I went to see Asimo the humanoid robot created by Honda yesterday down at Darling Harbour. I have to say it’s really amazing technology and very impressive. The show goes for 1/2 and hour, and is essentially (as you’d expect for a free show) an ad for Honda, but it’s still worth going to see I think anyway. Next week it will be in Parramatta, so if you want to see it check it out there. The details are on the associated website. Note however that to get tickets you have to be really early. I got there 45 minutes early but the tickets were all gone (you can only get tickets in the 2 hours before the show). However I did hop in the reserve queue and managed to get in that way. I think that although they have tickets, they still provide a lot of space for those without tickets – the reserve queue was quite long and a fair number of those behind me appeared to have been let in anyway.
Unfortunately as I guess the show’s just meant to be for entertainment for all levels (down to pre-schoolers), there’s not much said about how the robot works (it was more what it does than how). You might be a bit underwhelmed if you don’t understand the complexities of what the robot has to deal with in order to function, and how far it has come over the last 20 years. The Tech Guide on the website is well worth reading as it fills in a lot more details on how it operates. I guess I’m just a nerd and like to know how things work.
At uni (I studies Computer Systems Engineering at UTS in Sydney) there were 2 related subjects (called Computer Systems Analysis and Computer Systems Design) which provided my only real experience with robots. We had to analyse, design, and write the software for the robots in a “chocolate factory” – a massive project for a bunch of students to do in a semester (there were a lot of late nights) ,which has given me a lot of appreciation for dealing with robotics and the issues you have to deal with just to do something simple.
In the show Asimo walks, runs, dances, interacts with an audience member (shaking their hand, copying what they do), and picks up a tray of coffees and takes it to another location. Asimo does walk a little bit as if he were constipated, but it is damn impressive. Running (considering the definition of running is having both feet off the ground at the same time) and landing smoothly for the next takeoff is even more impressive. “He”can do this at 6km an hour – not bad!
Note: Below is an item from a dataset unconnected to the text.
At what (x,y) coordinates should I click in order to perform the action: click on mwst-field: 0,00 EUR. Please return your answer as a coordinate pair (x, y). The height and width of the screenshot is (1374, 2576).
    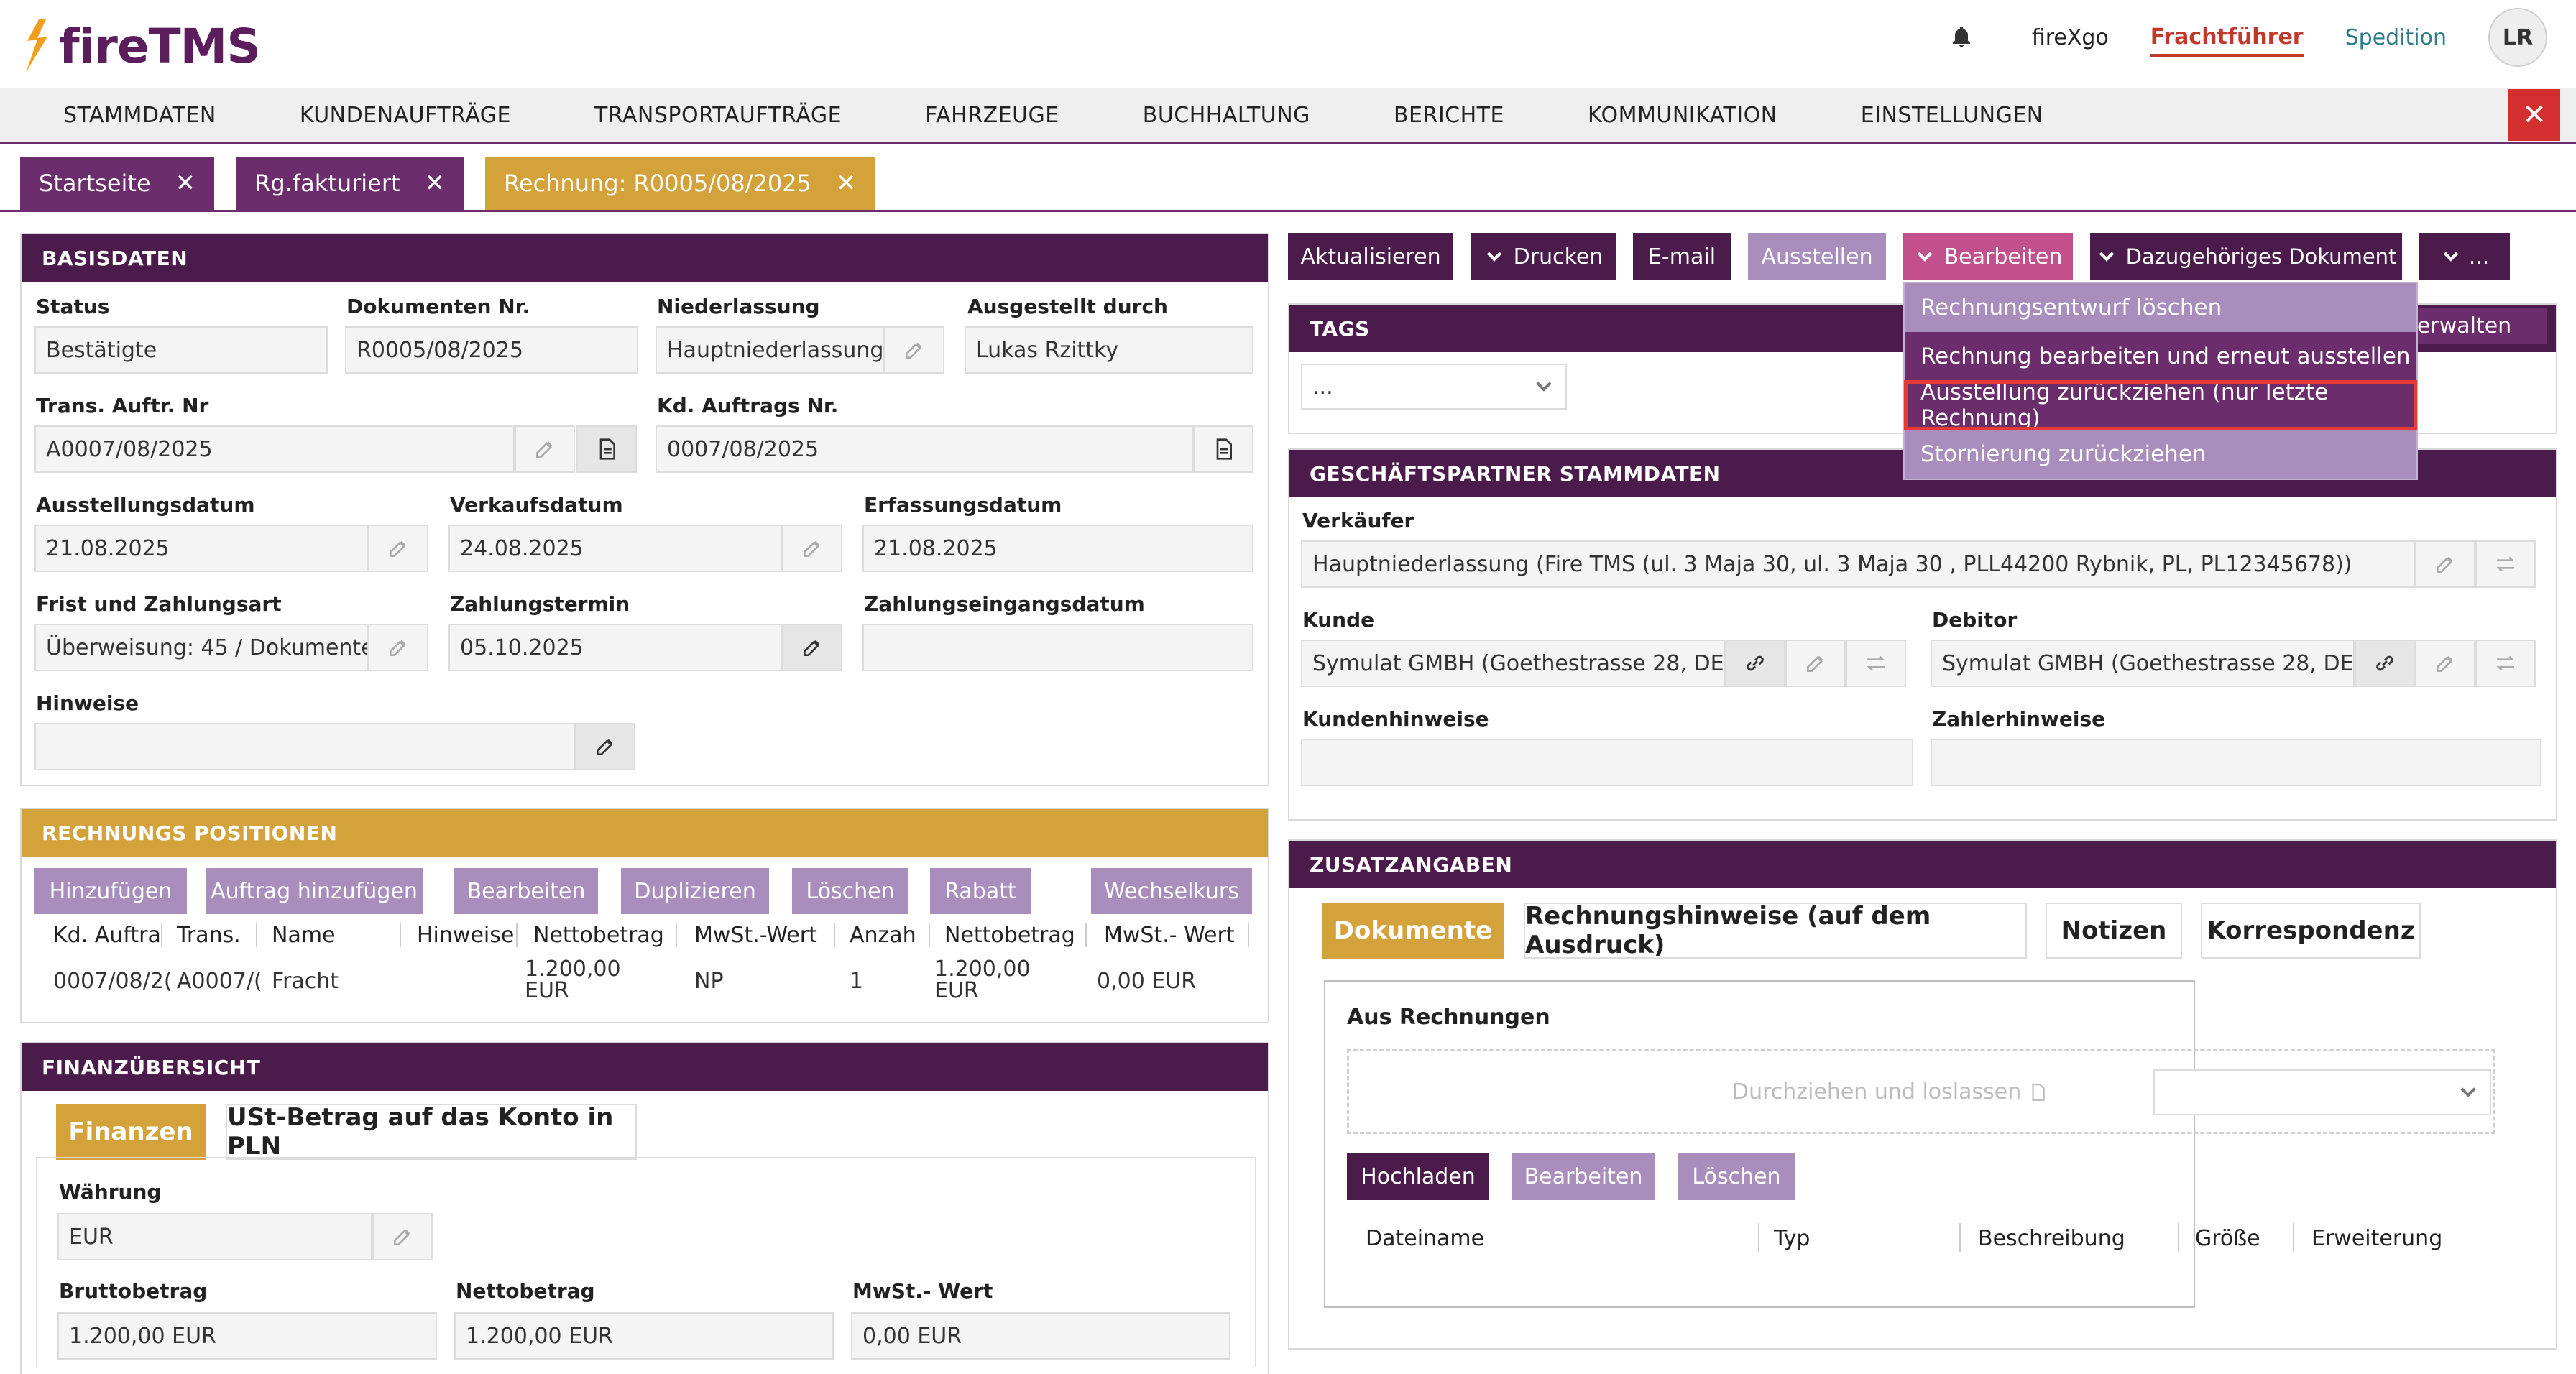
    Looking at the image, I should click on (1040, 1336).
Also the recognition of the (I can only assume) unscripted movements of the chosen audience member (I also assume there is no human involvement in this recognition either) such that he can copy it is extremely impressive.
So fair to say I am very impressed by the technology. Just if you do go to a show, expect a half hour ad for Honda, and don’t expect to be hit with many details on the technology. But worth the effort anyway.